Although the FCC has delayed implementing the new regulations until January of 2006, it is imperative that businesses act now to avoid future violations. Simple steps such as faxing existing and prospective customers/clients consent forms now and modifying data collection procedures to obtain written consent at the time fax numbers are acquired will reduce the burden of implementing the changes once the new FCC regulations are in effect.

CGA has an extensive business/corporate law department and is committed to ensuring that our business and corporate clients remain well informed of and in compliance with new regulations. In the interest of doing so, we have created a complimentary facsimile form in compliance with FCC regulations. You can request a copy of the facsimile consent form via e-mail or phone by contacting Rick Hansberry at rhansberry@cgalaw.com or (717) 848-4900 extension 111. If you have any questions concerning the new FCC regulations, please contact Attorney Jeffrey Rehmeyer at (717) 848-4900 extension 115.
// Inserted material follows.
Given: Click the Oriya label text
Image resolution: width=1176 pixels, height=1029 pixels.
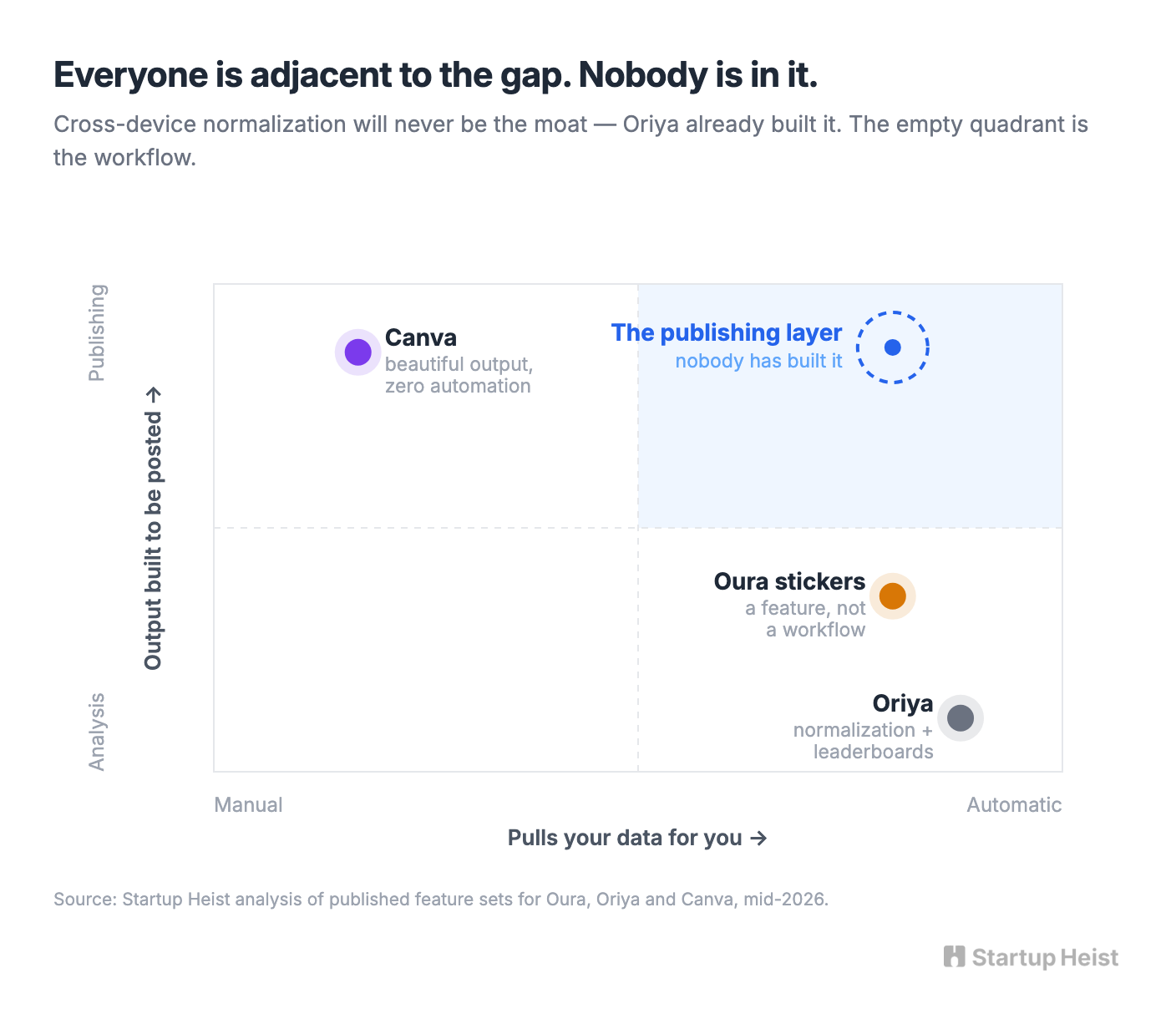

CAREFUL! NEW RULE AFFECTS THE DISPOSAL OF CONSUMER CREDIT INFORMATION

In the Fair and Accurate Credit Transactions Act of 2003 (FACTA), Congress required the adoption of rules for the proper disposal of consumer report information and records. The legislation was prompted by the growing risk of consumer fraud and related problems, including identity theft, that arise from the improper disposal of consumer information for which there is no longer a business need or purpose. FACTA and the rule stemming from it are meant to make it tougher for dumpster divers and miners of computer data to profit from sloppy disposal methods.

The Federal Trade Commission's Disposal Rule went into effect June 1, 2005, but affected businesses will have six months from that time to come into compliance. After that, failure to comply could trigger a range of civil enforcement actions by the Government or affected consumers.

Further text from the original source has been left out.